Excerto fornecido>

Ultimamente é comum ouvirmos dizer que o mercado de trabalho está a mudar. A verdade é que já mudou.
Aquilo que começou por ser uma mudança tímida da relação da pessoa com a empresa na entrada dos Millennials (chamada geração Y de quem nasceu entre o início dos anos 1980 e fim dos anos 1990) no mercado de trabalho, está a ser reforçada definitivamente com a geração Z (geração que nasceu entre o fim dos anos 1990 e 2010 e que entrou no mercado de trabalho nos últimos 5 anos).
Quem pertence à geração Millennial pode pensar nas gerações anteriores de trabalhadores olhando para os avós e para os pais. Em geral, os nossos avós trabalharam por subsistência, num país/ mundo pobre, não tecnológico e a recuperar de guerras mundiais destruidoras. O objetivo deles era a sobrevivência. Trabalhar para colocar comida na mesa da sua família. Deixar o emprego não era uma opção, fosse o emprego ou o “chefe” (ou ambos) maus.
A geração seguinte (tipicamente a dos pais dos Millennials), pôde ver um pouco mais além porque teve uma geração atrás que lhe resolveu os problemas de sobrevivência. Esta geração trabalhou para melhorar o nível de vida, os seus padrões. Trabalhou para comprar uma casa, um carro, férias, etc. Os seus padrões de vida aumentaram relativamente aos anteriores e apesar de poderem mais facilmente trocar de emprego, o que estavam a receber em troca do ponto de vista material valia a pena para se manterem nesse emprego, na maior parte das vezes. Esta geração não teve, na sua maioria, oportunidade de frequentar um curso universitário e tinha (também) como objetivo principal, dar essa possibilidade aos seus filhos (Millennials). Foi a última geração a ver o trabalho numa empresa como o empego para a vida.
Nas gerações mais recentes (na geração Millennial e com maior força na geração Z), cada vez mais vão sendo menos importantes as questões materiais em detrimento do bem-estar pessoal. Ora, esta noção de bem-estar pessoal é subjetiva o suficiente para cada um ter as suas razões para não se manter num emprego que, muitas vezes, não gosta e/ou não compreende. Acima de tudo, estes novos trabalhadores querem um propósito. Esta é a palavra-chave que atualmente parece que inunda tudo o que está ligado aos recursos humanos das empresas minimamente organizadas. Estas gerações, que viram os seus problemas básicos resolvidos pelas gerações anteriores (subsistência e qualidade de vida), não precisam de se preocupar com esses elementos primários identificados na base da Pirâmide de Maslow (esquema que organiza de forma hierarquizada as necessidades humanas) e podem preocupar-se apenas com as suas necessidades de realização pessoal.
Isto cria um problema numa estrutura empresarial formatada para o mesmo tipo de relações humanas que tínhamos há dezenas de anos. Aliás, a maior parte dos gestores de topo, são da geração dos pais destas duas últimas gerações (nascidos entre os anos 1980 e 2000), com a mesma cultura em que se envolveram no mercado de trabalho, cultura essa já referida atrás e consideravelmente datada.

Enunciado da tarefa> Reproduza, por favor, palavra por palavra, o trecho do excerto sobre as gerações no mercado de trabalho que começa em "A geração seguinte" e termina em "para a vida.".

Secção de dados>

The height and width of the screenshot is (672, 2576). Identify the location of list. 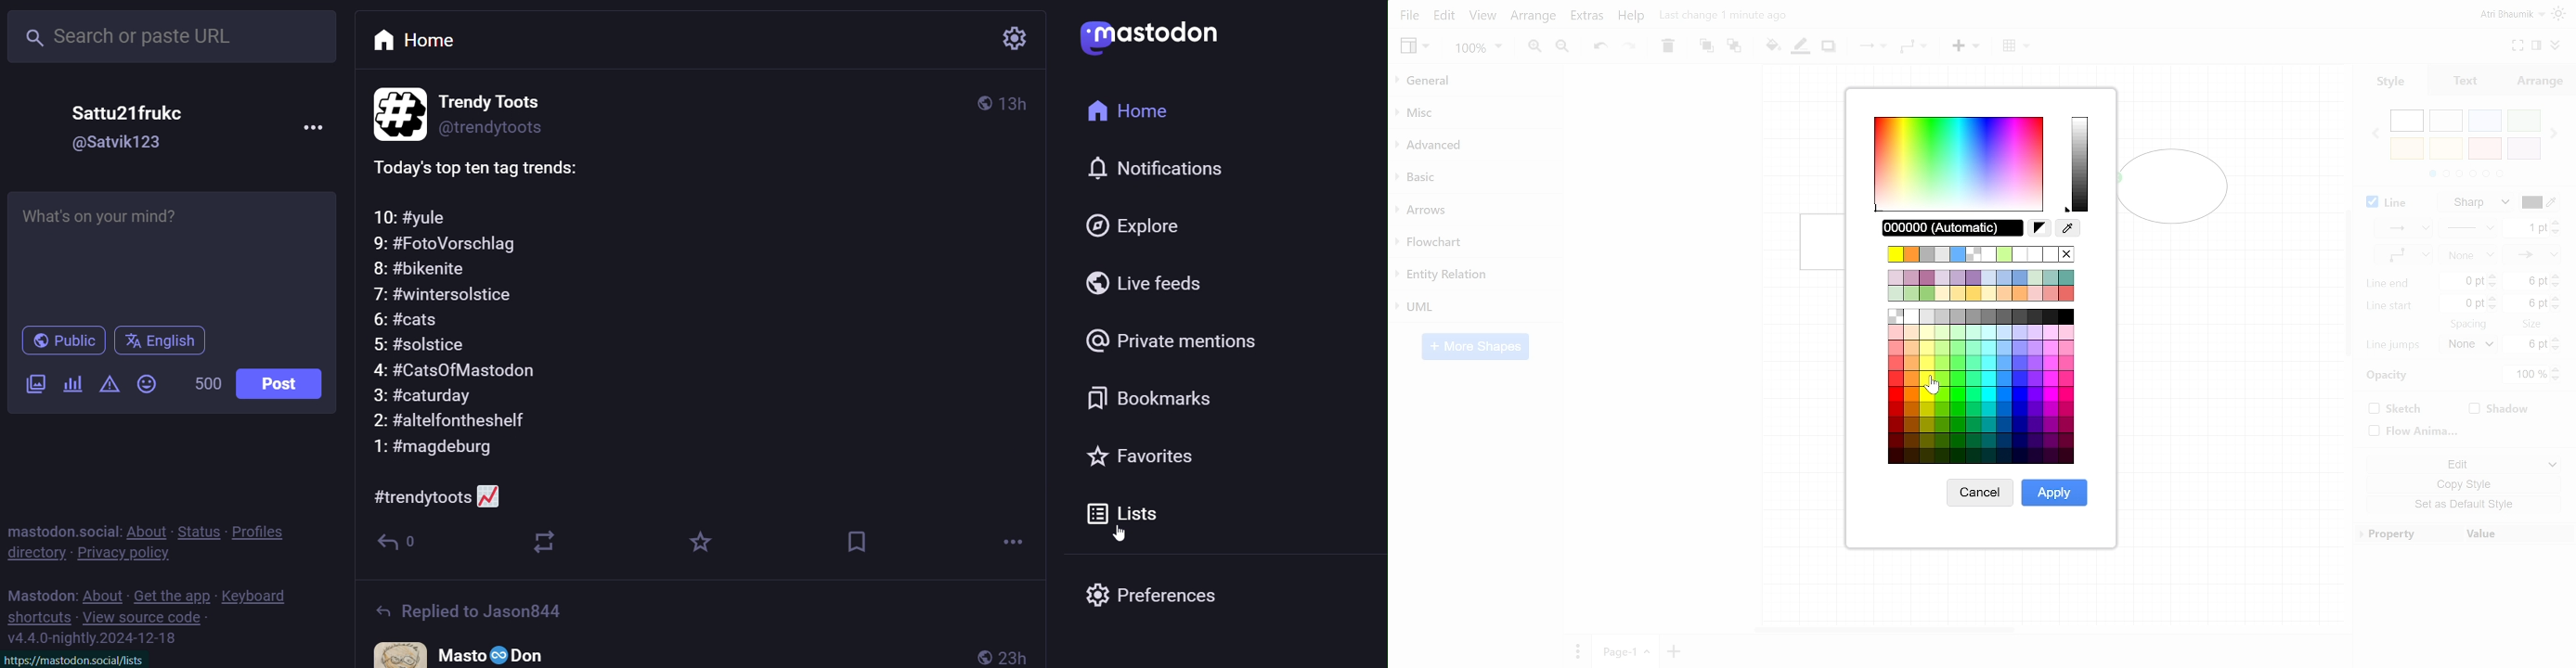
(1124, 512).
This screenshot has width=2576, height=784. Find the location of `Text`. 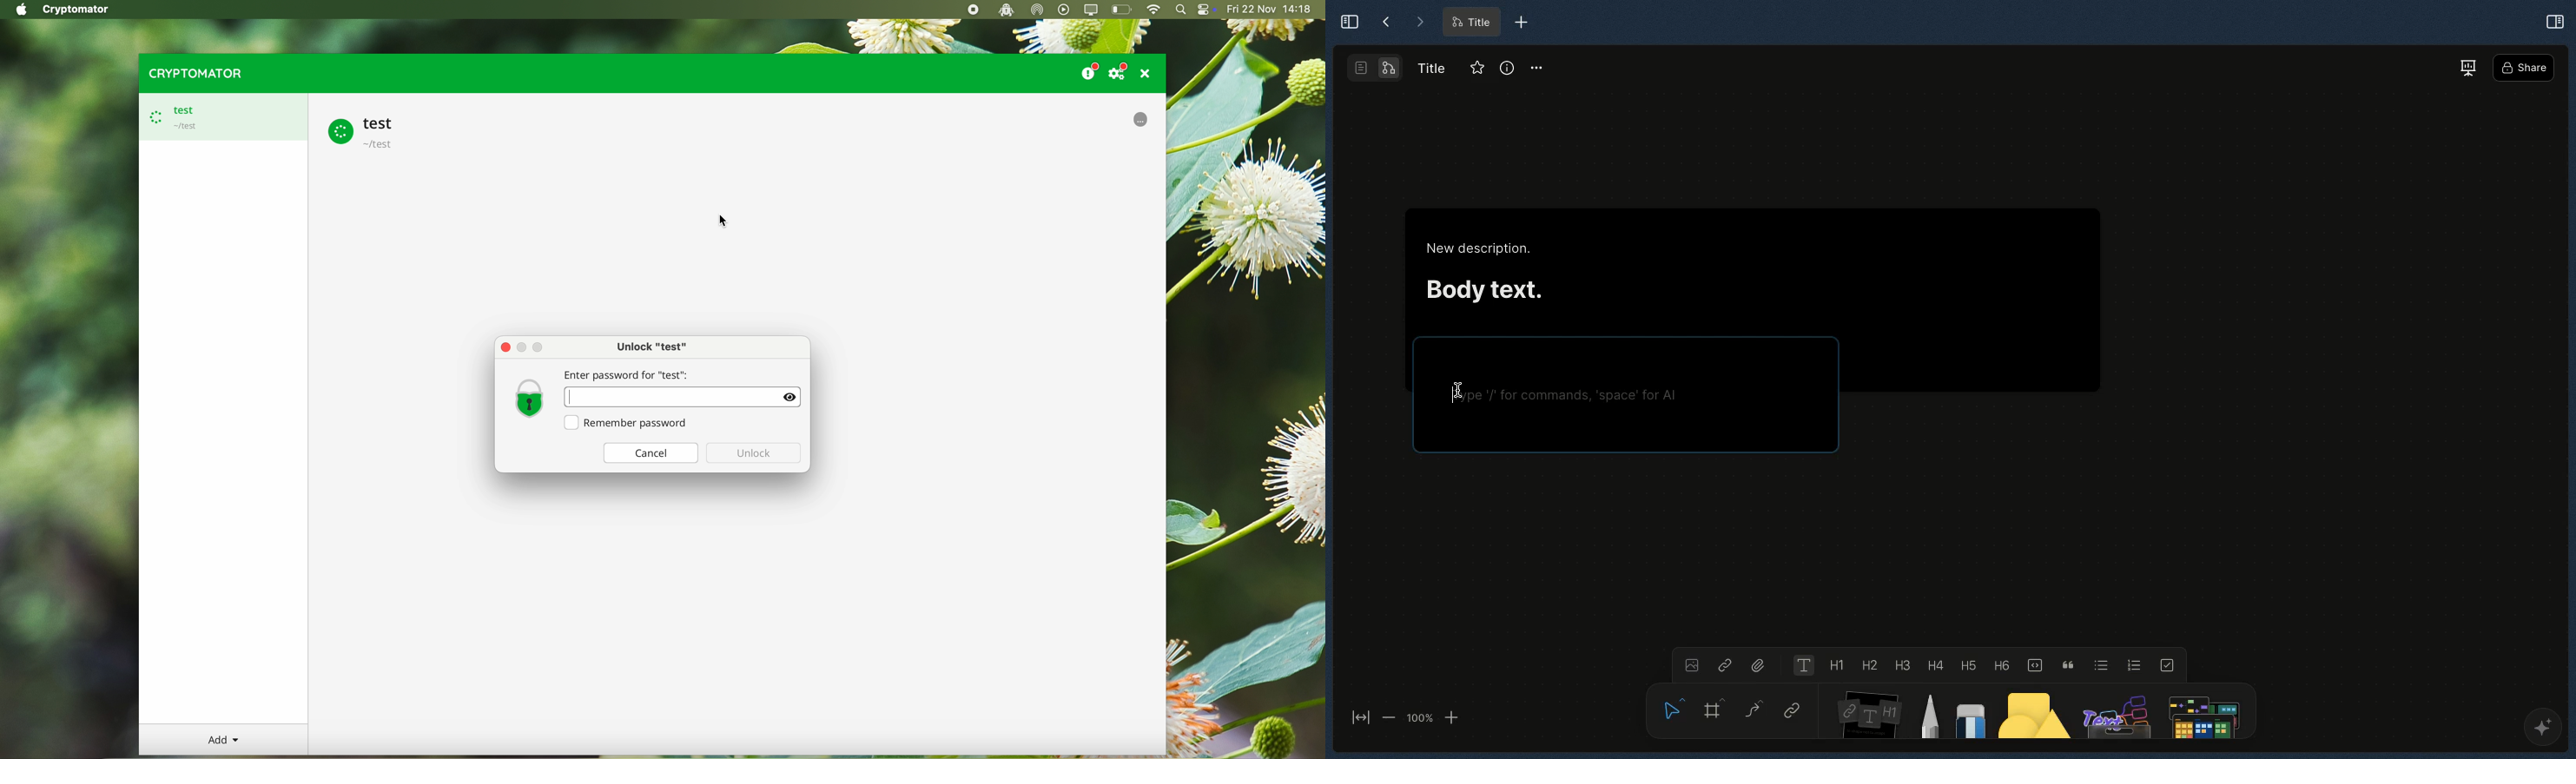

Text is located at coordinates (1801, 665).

Resposta à tarefa>
A geração seguinte (tipicamente a dos pais dos Millennials), pôde ver um pouco mais além porque teve uma geração atrás que lhe resolveu os problemas de sobrevivência. Esta geração trabalhou para melhorar o nível de vida, os seus padrões. Trabalhou para comprar uma casa, um carro, férias, etc. Os seus padrões de vida aumentaram relativamente aos anteriores e apesar de poderem mais facilmente trocar de emprego, o que estavam a receber em troca do ponto de vista material valia a pena para se manterem nesse emprego, na maior parte das vezes. Esta geração não teve, na sua maioria, oportunidade de frequentar um curso universitário e tinha (também) como objetivo principal, dar essa possibilidade aos seus filhos (Millennials). Foi a última geração a ver o trabalho numa empresa como o empego para a vida.